As a bibliophile, I have read many books. Some I sped through and couldn't tell you anything about them now. Others were like a bad job -- I forced myself through them. And finally, there are books that stick with me forever, the ones that capture me and make me actually feel for the characters, the ones that make me cry, and the ones that I will read again. One of these is The Goldfinch by Donna Tartt.
What makes this book a great one? If you were buying it by the pound, you'd get your money's worth: it's a hefty 755 pages. There are not many likable characters in the book. The main character, Theodore Decker, isn't likable, even to himself. But the writing in this book is magnificent. The author amazes me with her way of telling her story. She leaves nothing out. Her descriptions of even the smallest event or scene astound me. It's a book that makes me feel dumb because I have to look up the definitions of many words but finishing it makes me feel proud. Oh, it also won a Pulitzer Prize this week, so other people must think it's great, too.

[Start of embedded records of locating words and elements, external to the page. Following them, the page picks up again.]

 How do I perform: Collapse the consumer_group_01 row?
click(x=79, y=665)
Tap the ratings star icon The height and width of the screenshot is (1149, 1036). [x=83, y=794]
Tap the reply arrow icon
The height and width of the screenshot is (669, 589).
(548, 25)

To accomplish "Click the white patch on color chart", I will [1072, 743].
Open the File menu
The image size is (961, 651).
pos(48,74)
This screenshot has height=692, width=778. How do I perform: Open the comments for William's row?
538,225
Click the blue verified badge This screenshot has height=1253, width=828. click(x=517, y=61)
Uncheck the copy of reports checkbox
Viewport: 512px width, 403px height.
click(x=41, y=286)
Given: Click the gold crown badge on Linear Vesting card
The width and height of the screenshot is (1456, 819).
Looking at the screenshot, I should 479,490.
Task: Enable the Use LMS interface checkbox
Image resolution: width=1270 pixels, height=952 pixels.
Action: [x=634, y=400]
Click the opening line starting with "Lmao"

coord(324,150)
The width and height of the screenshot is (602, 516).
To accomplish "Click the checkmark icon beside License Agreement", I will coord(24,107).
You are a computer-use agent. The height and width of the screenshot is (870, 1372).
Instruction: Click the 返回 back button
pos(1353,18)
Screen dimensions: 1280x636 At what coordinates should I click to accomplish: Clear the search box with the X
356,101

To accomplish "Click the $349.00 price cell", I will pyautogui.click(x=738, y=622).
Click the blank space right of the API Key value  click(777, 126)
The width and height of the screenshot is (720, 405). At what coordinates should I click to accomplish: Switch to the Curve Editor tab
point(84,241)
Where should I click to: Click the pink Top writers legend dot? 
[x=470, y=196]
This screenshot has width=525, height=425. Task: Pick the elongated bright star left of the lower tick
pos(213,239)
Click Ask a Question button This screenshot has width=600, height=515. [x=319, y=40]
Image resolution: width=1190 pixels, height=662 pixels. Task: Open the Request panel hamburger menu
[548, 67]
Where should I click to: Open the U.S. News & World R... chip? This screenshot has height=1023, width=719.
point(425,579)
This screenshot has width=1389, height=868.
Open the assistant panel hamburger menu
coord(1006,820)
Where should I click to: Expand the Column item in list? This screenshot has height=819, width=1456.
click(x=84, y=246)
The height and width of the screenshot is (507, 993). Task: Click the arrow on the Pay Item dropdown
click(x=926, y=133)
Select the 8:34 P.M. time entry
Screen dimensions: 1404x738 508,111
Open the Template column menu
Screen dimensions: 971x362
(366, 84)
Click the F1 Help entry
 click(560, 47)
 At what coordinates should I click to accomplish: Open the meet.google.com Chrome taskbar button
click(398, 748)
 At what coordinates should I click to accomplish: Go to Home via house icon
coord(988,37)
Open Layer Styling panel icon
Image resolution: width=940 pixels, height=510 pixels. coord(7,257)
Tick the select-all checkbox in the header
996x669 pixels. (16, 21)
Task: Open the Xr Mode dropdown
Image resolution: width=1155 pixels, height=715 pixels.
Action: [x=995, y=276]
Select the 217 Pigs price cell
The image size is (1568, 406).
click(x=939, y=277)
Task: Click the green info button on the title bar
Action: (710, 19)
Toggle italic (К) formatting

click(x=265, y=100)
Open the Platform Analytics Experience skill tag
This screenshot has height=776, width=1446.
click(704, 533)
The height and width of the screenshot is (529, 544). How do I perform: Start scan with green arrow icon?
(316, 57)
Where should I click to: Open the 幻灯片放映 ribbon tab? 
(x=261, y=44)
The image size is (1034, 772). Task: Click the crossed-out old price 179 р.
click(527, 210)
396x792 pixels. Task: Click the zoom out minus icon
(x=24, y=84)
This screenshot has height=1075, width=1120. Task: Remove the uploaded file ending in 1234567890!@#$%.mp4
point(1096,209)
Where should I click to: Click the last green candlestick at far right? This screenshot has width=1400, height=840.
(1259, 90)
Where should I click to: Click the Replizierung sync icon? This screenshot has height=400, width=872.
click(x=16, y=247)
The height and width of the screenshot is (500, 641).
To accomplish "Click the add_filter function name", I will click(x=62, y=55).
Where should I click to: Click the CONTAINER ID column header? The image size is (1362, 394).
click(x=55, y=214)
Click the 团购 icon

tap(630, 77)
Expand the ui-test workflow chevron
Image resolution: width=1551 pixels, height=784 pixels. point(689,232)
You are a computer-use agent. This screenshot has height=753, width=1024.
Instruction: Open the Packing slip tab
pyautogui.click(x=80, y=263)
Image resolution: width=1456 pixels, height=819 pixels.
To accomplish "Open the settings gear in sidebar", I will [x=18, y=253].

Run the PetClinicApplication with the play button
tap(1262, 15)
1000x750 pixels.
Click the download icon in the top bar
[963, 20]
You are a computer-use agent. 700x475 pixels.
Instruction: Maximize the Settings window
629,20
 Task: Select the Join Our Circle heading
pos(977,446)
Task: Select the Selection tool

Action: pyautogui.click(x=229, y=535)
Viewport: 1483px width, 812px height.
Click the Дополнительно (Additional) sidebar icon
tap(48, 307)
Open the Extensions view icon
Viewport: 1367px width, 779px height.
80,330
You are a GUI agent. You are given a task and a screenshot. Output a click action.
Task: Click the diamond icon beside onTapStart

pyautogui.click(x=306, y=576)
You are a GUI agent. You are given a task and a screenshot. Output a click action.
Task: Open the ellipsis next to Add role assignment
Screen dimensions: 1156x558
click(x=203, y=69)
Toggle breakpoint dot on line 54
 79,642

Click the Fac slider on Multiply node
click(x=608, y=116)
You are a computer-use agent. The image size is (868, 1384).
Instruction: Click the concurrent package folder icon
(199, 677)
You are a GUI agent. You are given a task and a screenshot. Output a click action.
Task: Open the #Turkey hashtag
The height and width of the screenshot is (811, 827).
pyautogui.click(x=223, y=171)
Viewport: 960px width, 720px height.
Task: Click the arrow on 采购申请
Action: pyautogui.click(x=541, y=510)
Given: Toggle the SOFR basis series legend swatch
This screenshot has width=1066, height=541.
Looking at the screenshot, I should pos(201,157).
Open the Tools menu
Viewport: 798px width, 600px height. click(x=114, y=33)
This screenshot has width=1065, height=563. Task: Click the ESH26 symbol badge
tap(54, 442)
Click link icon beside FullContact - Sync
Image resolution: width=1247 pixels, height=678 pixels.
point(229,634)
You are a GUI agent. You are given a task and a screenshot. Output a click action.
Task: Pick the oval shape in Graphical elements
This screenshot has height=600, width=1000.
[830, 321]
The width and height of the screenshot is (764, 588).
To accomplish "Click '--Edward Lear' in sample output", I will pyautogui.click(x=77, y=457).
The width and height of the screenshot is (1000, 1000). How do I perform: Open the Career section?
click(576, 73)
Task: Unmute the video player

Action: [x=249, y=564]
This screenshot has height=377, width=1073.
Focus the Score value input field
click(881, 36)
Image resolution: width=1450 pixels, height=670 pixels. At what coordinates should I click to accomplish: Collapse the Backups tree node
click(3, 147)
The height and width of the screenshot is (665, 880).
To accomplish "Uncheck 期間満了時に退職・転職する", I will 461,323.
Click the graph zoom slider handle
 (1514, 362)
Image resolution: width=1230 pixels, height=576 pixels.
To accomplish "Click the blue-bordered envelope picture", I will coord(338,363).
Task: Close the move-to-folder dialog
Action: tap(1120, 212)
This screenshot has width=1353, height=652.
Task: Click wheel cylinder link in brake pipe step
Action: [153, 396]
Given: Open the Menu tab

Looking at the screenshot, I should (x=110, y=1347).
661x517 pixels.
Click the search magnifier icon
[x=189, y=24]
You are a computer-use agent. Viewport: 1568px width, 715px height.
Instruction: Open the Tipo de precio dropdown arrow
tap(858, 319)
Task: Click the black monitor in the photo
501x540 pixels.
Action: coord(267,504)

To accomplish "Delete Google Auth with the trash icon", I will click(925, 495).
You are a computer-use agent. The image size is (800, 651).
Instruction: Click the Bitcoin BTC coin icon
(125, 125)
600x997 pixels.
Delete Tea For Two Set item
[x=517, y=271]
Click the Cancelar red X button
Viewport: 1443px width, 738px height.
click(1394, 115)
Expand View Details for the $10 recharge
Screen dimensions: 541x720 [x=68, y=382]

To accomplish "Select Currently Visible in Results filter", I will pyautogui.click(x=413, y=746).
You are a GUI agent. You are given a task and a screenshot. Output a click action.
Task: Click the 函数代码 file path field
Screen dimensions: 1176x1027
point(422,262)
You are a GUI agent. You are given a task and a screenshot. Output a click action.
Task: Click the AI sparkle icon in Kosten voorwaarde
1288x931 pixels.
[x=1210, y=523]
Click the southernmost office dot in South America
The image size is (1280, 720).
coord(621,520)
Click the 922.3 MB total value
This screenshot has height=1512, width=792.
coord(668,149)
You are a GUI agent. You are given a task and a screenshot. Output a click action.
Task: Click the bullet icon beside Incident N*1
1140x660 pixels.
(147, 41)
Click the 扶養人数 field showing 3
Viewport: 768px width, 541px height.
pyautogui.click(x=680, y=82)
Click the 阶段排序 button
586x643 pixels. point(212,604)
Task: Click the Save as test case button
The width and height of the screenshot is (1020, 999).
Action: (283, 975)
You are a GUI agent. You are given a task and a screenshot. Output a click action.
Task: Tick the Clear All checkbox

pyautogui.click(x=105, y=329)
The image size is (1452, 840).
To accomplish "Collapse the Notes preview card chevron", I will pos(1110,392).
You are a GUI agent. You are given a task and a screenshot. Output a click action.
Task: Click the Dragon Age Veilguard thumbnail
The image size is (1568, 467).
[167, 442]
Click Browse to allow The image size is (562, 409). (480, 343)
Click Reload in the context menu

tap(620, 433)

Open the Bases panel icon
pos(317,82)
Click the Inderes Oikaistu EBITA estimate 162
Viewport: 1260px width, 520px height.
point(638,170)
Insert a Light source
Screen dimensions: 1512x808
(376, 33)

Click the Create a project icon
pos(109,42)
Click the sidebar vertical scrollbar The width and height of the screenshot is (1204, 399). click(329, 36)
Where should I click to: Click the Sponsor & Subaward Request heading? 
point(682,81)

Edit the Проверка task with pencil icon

I will admit that I had to take a two-week break from reading it. I was troubled because Theo just couldn't get a break; everyone/everything seemed to be against him. His mother is killed in a terrorist bombing, his absent father returns to take him to Las Vegas where he has to fend for himself, and many more discouraging events that made me actually worry about him. I figured something good had to start happening or no one would read this huge book. I was right, and I was totally satisfied with how it ends.
If you want a challenging book that will teach you about art, drugs, antiques, and the meaning of life, read The Goldfinch. Truly, it is remarkable.